Era em uma dessas vendas sinistras como a que acabamos de descrever.

O sítio era solitário; a estrada rompia pelo meio vasta floresta que cortava sinuosa, e, descendo declive suave, ia atravessar tênue corrente d’água alimentada por brejal vizinho e de novo se perdia, como embe­bendo-se no seio do bosque.

A venda mostrava-se triste à beira da estrada, que em sua frente se alargava cerca de seis ou oito braças; tinha ao lado direito o brejal a esten­der-se para trás, e ao esquerdo e pegada à casa uma rude tranqueira de pau, dando entrada para um terreiro imundo, que se adiantava pouco além da cozinha. Não havia criação no terreiro; apenas a ele se recolhiam à noite um porco, que chafurdava na lama, e um casal de patos, que grasnavam no brejo.

A venda se isolava na solidão, mas não longe de fazendas e sítios, que se anunciavam de madrugada pelo cantar dos galos, à tarde pelo mugir dos bois, à noite pelo latir dos cães.

Os cavaleiros e viandantes que passavam às vezes durante o dia, não se lembravam nunca de chegar-se ou parar àquela venda desprezível, onde em compensação faziam sempre estação demorada os escravos carreiros ou tropeiros que iam ou voltavam, conduzindo gêneros.

Entretanto, aquele teto miserável, albergue de vícios e torpezas, jamais se achava em abandono de fregueses.

Há poucos anos, em um dia calmoso do mês de fevereiro, viam-se às três horas da tarde nessa venda certas figuras, formando um quadro quase constantemente ali observado com insignificantes modificações até a hora do negro concurso noturno.

Para dentro do balcão estava um menino de doze anos, de pés no chão, vestido de calças e camisa que desde um mês não mudava, e cuja cor e qualidade do pano escapariam ao mais teimoso exame; era o caixeiro mandrião, e já perdido pela desmoralização, pela incontinência da pala­vra e pela convivência com os vadios e os escravos.

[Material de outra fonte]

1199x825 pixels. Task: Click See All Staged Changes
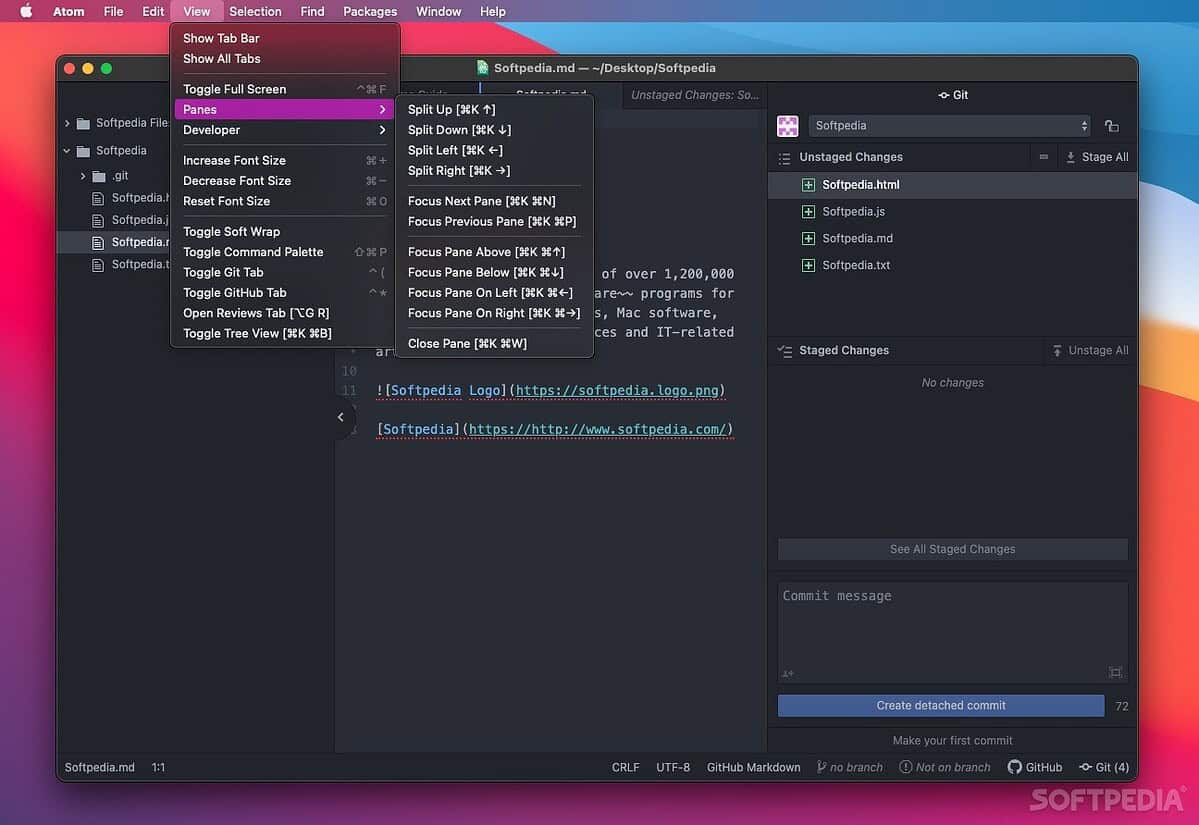tap(951, 548)
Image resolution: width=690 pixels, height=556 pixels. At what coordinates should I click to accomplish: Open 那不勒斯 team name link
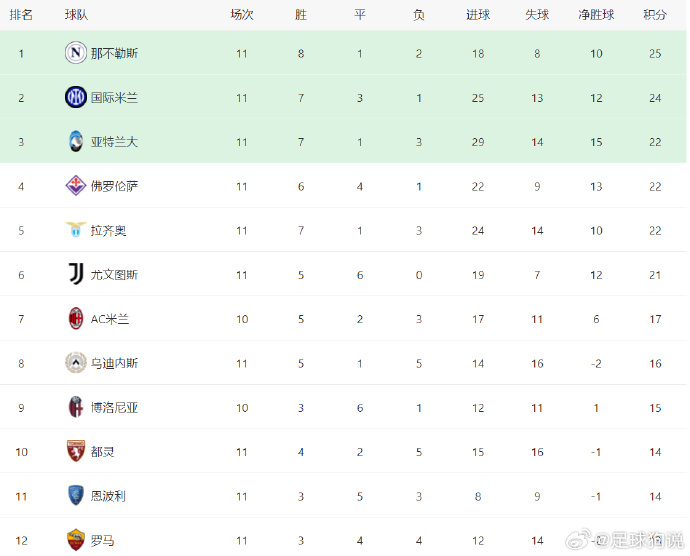(x=114, y=54)
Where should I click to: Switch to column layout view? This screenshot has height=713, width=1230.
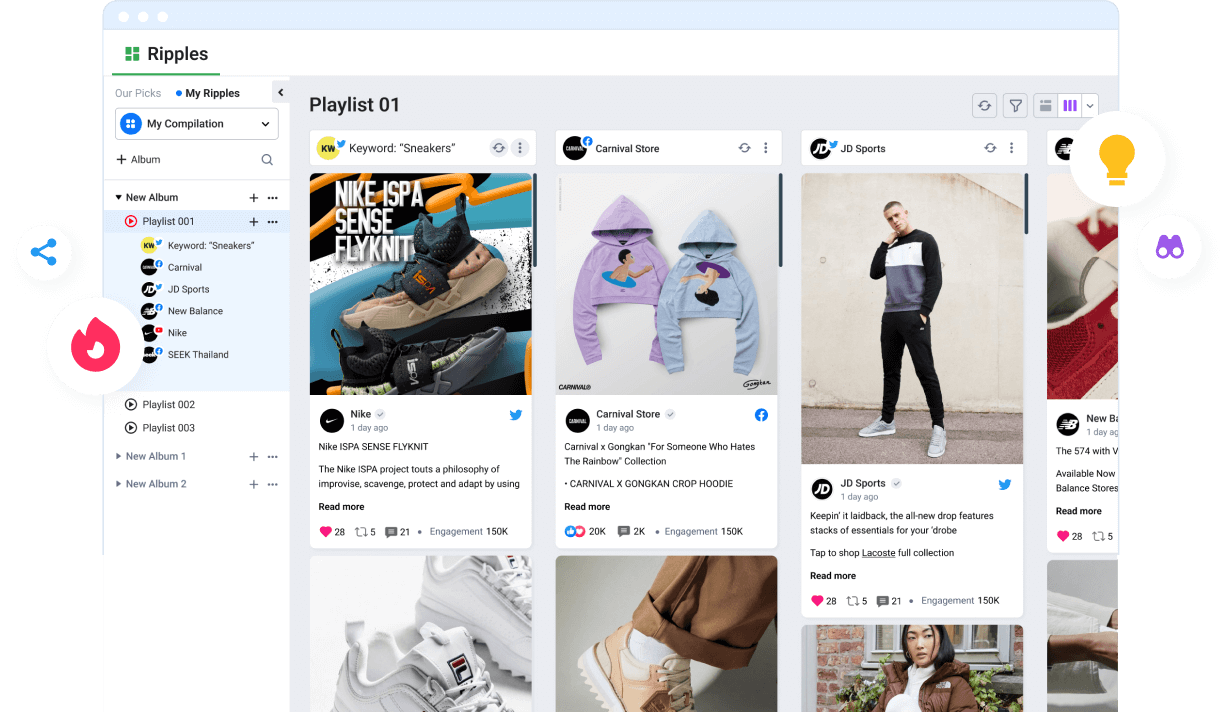[1070, 106]
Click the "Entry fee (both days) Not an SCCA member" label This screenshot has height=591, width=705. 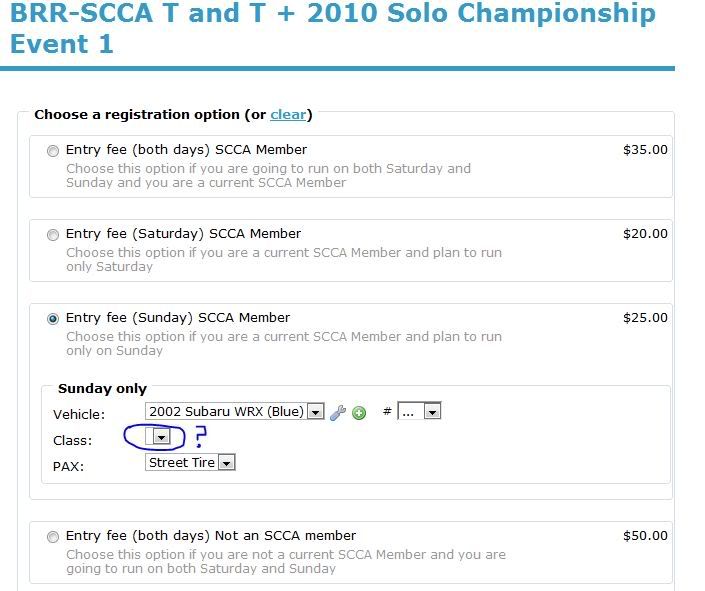(x=211, y=536)
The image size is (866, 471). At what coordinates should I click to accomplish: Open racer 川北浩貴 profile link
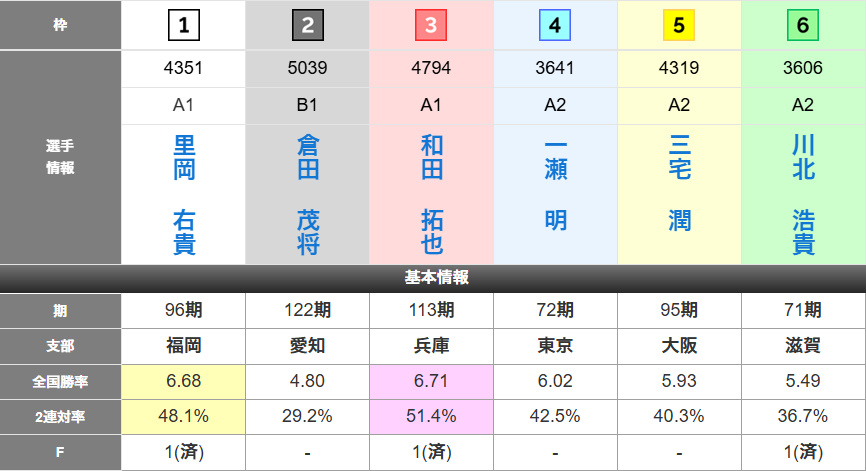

À porta da venda via-se em pé a olhar a estrada um homem de meia-idade, cabeludo, amarelo, em mangas de camisa com o colarinho desabotoado, o peito à mostra, e calçando grandes tamancos: era o vendelhão.

Em uma extremidade do balcão sentava-se um homem avelhantado, tendo as pernas pendidas, os pés descalços, os vestidos remendados, um velho chapéu de palha na cabeça, e ao peito uma viola, em que tocava de contínuo as músicas rudes dos fados. Na outra extremidade do balcão quatro sujeitos moços quase todos, um ainda imberbe, todos quatro mais ou menos miseravelmente vestidos, jogavam o pacau, rixando a todo mo­mento, e não se poupando acusações de furtos e de fraude no jogo.

Um último freguês enfim, figura sinistra, tendo olhos de tigre, boca, por assim dizer, sem lábios, e com imensa barba malcuidada, parecia dor­mir estendido em um banco de pau defronte do balcão.

De espaço em espaço a aguardente inspirava o tocador de viola e ani­mava os jogadores.

Às quatro horas da tarde um cavalo, correndo à desfilada, veio estacar à porta da venda, pondo-se o cavaleiro de um salto no chão.

O cavaleiro era um crioulo escravo ainda muito jovem.

– Oh!... O grande Simeão!... – exclamou o vendelhão, abraçando o escravo.

– Uma pinga que estou com muita pressa – disse este, e correu para dentro da venda.

Simeão recebeu logo um copo cheio de aguardente, que bebeu de uma vez, atirando o resto à cara do menino, que o servira.